* ЧТО СДЕЛАТЬ
a. Сократите абзац отрывка, который начинается словами «Повесть Фукса называется», и оформите его в виде списка с сохранением основных фактов.
b. Выведите из отрывка без изменений весь фрагмент от слов «Почему я, например, оценивая» вниз по тексту до слов «определял ее ход?» включительно.

Почему я, например, оценивая роль Фадеева в русской литературе, должен держать в голове еще и то, что сам он очень страдал от необходимости делать то, что делал; что в нем погиб замечательный писатель? Я знаю только, что та самая рука, которая, как почему-то считал Фадеев, предназначалась для написания высокохудожественной прозы, набрасывала конспектики докладов про тот вред, который наносят русской культуре сочинения литературных подонков Зощенко и Ахматовой. И почему я должен считать подлинным того Фадеева, который так и не появился в русской литературе, а не того, который на самом деле и определял ее ход?
Повесть Фукса называется «Двое в барабане». В пару с Фадеевым автор ставит самого Иосифа Виссарионовича. Тиран, конечно, но тоже персонаж по-своему «драматичный»: философ-стоик по жизни, скорбно принимающий тяжесть своей исторической миссии, сознающий неизбежность обострения классовой борьбы и карательных санитарных мер. И вообще – натура тонкая, чувствительная, с душевной проницательностью разглядевшая, например, потайные уголки души того же Фадеева, где угнездилась тень Мечика из «Разгрома». Сталин в повести отводит душу в тайном чтении романа Булгакова «Мастер и Маргарита» и очень огорчается, что не имеет возможности опубликовать его. Да, роман действительно талантлив, особенно по части всей этой чертовщины, умению менять минусы на плюсы в изображении Сатаны или начальника тайной полиции Иудеи Афрания, во внешности которого польщенный Сталин мог, по мнению Фукса, угадывать себя.

* ЗАПИСИ НАБОРА
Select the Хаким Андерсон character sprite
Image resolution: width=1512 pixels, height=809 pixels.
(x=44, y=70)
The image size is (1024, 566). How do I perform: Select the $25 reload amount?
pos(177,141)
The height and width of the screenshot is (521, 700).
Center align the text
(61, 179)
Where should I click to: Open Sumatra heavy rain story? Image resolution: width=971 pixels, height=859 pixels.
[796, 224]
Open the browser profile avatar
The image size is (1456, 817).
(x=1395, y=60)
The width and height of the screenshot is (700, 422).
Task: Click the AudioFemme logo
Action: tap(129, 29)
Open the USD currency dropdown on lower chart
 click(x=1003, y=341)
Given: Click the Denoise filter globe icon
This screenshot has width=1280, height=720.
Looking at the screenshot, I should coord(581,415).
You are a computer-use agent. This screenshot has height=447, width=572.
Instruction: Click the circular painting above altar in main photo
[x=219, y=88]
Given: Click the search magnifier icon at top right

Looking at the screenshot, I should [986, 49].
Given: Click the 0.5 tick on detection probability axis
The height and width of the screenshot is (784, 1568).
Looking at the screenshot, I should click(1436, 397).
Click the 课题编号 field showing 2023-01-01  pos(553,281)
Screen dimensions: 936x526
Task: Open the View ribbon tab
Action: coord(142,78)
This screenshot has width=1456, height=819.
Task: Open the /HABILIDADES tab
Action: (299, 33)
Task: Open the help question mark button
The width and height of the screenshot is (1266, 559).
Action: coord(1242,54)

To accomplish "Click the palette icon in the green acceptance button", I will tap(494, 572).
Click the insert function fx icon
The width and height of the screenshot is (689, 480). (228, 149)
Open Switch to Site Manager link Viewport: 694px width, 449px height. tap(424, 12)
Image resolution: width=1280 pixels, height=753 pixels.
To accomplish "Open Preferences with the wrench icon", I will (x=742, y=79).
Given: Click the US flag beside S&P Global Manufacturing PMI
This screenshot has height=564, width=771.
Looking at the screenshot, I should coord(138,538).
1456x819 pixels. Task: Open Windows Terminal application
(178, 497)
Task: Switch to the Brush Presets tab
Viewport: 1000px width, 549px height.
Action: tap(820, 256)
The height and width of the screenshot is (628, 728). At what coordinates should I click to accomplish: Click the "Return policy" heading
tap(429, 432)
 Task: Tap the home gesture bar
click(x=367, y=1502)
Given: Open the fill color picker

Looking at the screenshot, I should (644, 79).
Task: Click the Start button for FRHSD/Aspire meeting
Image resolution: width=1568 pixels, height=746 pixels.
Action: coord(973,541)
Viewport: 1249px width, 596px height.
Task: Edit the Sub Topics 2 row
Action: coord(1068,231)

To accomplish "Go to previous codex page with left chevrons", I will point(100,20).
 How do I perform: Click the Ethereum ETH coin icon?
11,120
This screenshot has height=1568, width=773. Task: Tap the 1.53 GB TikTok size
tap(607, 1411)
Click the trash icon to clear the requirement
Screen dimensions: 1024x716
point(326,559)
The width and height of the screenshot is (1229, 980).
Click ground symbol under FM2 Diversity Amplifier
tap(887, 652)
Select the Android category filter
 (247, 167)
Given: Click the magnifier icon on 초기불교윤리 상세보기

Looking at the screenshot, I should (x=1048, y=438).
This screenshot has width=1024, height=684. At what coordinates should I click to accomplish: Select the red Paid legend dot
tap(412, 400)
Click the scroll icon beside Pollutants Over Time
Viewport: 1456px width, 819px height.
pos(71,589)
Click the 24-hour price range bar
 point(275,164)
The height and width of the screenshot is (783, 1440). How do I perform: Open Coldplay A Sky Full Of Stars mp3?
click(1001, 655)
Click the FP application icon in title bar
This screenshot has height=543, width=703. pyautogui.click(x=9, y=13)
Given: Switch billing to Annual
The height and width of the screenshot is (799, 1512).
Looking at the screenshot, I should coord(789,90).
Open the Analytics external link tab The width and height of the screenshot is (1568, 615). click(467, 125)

* РЕШЕНИЯ ЗАДАЧ
a.
- В повести Фукса «Двое в барабане» рядом с Фадеевым выведен Сталин.
- Сталин изображен тираном, но по-своему «драматичным» персонажем. Он философ-стоик, который скорбно принимает тяжесть своей исторической миссии и сознает неизбежность обострения классовой борьбы и карательных мер.
- Он показан тонкой и чувствительной натурой. Сталин разглядел в душе Фадеева тень Мечика из «Разгрома».
- В повести Сталин тайно читает роман Булгакова «Мастер и Маргарита» и огорчается, что не может его опубликовать.
- Роман назван талантливым, особенно в изображении Сатаны и Афрания. По мнению Фукса, польщенный Сталин мог угадывать себя во внешности Афрания.

b.
Почему я, например, оценивая роль Фадеева в русской литературе, должен держать в голове еще и то, что сам он очень страдал от необходимости делать то, что делал; что в нем погиб замечательный писатель? Я знаю только, что та самая рука, которая, как почему-то считал Фадеев, предназначалась для написания высокохудожественной прозы, набрасывала конспектики докладов про тот вред, который наносят русской культуре сочинения литературных подонков Зощенко и Ахматовой. И почему я должен считать подлинным того Фадеева, который так и не появился в русской литературе, а не того, который на самом деле и определял ее ход?